**Exercise set:**
a) Decide whether each statement agrees with the interview question on shop-ads promotion, answering yes or no and quoting the words of the text that decide it.
(i) The new algorithm is meant to promote ads that send users to a single item.
(ii) Attribution of outcomes is assumed to be reliable.
(iii) The question belongs to the technical screen round.
b) Answer these from the interview question on shop-ads promotion:
(i) Which company is named?
(ii) Which stakeholder group is paired with long-term retention?
(iii) How many primary decision metrics does the first question ask for?
c) Go on with the interview question on shop-ads promotion from the point where it stops.

------ Excerpt provided ------

How would you measure shop-ads promotion success?
Company: Meta
Role: Data Scientist
Category: Analytics & Experimentation
Difficulty: Hard
Interview Round: Technical Screen
## Context
You work on an ads ranking/serving system for an e-commerce product. A new ads algorithm is intended to **promote “shop ads”** (ads that drive users to a shop/storefront rather than a single item) in a feed/search results page.
The change may affect multiple stakeholders:
- **Users** (experience, relevance, satisfaction)
- **Advertisers/shops** (traffic, conversions, ROI)
- **Platform** (revenue, long-term retention)
Assume you can log impressions, clicks, dwell time, add-to-cart, purchases, shop follows, and revenue, but outcomes can be **delayed** and attribution can be noisy.
## Questions
1. **Define “success”** for promoting shop ads. Propose:
- One **primary (decision) metric**
- Several **diagnostic metrics** to explain movement
- Several **guardrail metrics** to prevent harming user experience or long-term health
2. For each metric, explain key **trade-offs** (e.g., revenue vs. user satisfaction; short-term vs. long-term; advertiser ROI vs. platform take-rate).

------ Data shown ------

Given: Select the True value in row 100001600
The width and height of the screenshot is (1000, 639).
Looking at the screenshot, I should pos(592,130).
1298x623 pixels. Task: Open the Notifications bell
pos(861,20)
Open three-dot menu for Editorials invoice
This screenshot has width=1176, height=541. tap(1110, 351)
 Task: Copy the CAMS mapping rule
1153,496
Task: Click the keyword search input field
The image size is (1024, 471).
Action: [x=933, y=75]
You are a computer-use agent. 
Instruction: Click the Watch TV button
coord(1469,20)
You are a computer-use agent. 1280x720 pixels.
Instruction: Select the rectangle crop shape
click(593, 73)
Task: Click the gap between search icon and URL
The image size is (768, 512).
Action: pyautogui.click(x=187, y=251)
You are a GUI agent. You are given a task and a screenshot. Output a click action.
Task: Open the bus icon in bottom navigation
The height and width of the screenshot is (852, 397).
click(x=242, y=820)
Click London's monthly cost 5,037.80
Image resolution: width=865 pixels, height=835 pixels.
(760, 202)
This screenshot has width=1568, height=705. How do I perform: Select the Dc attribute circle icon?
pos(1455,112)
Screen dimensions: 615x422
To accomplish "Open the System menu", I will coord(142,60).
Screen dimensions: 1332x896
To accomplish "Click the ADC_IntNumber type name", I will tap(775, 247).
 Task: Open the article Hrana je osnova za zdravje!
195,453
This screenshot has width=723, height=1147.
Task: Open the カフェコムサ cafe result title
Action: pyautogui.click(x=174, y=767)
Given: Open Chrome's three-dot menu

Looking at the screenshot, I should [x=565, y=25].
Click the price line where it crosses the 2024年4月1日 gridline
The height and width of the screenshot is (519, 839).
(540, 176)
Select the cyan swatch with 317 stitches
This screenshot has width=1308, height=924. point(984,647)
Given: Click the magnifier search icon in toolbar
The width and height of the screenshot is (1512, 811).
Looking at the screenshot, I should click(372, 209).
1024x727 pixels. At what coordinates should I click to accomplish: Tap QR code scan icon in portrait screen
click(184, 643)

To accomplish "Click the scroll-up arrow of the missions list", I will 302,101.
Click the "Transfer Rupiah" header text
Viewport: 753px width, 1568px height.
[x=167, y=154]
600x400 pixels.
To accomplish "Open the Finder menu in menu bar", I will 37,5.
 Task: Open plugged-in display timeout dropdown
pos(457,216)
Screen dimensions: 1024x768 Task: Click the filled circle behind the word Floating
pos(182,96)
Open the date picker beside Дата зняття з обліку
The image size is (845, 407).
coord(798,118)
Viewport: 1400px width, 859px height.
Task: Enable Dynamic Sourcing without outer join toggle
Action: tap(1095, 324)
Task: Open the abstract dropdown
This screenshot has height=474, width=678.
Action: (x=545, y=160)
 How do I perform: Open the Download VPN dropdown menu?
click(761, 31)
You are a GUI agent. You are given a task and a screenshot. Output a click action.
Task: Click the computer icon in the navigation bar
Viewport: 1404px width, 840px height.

------

**Expected outputs:**
a)
(i) No: "ads that drive users to a shop/storefront rather than a single item"
(ii) No: "attribution can be noisy"
(iii) Yes: "Interview Round: Technical Screen"

b)
(i) Meta
(ii) Platform
(iii) One

c)
3. **How would you prove the new algorithm is useful?** Describe an evaluation plan covering:
- Offline evaluation (if any)
- Online experimentation (A/B test) design
- How you’d handle common pitfalls (selection bias, seasonality, delayed conversion, interference between users/shops, attribution changes).
## Deliverable
Write a 10–15 minute interview-style outline with the proposed metric suite, the reasoning behind it, and an end-to-end validation plan.
Quick Answer: This question evaluates a data scientist's competency in metrics design, experimental evaluation, and causal inference for ads ranking systems, including defining decision, diagnostic, and guardrail metrics while handling delayed outcomes and noisy attribution.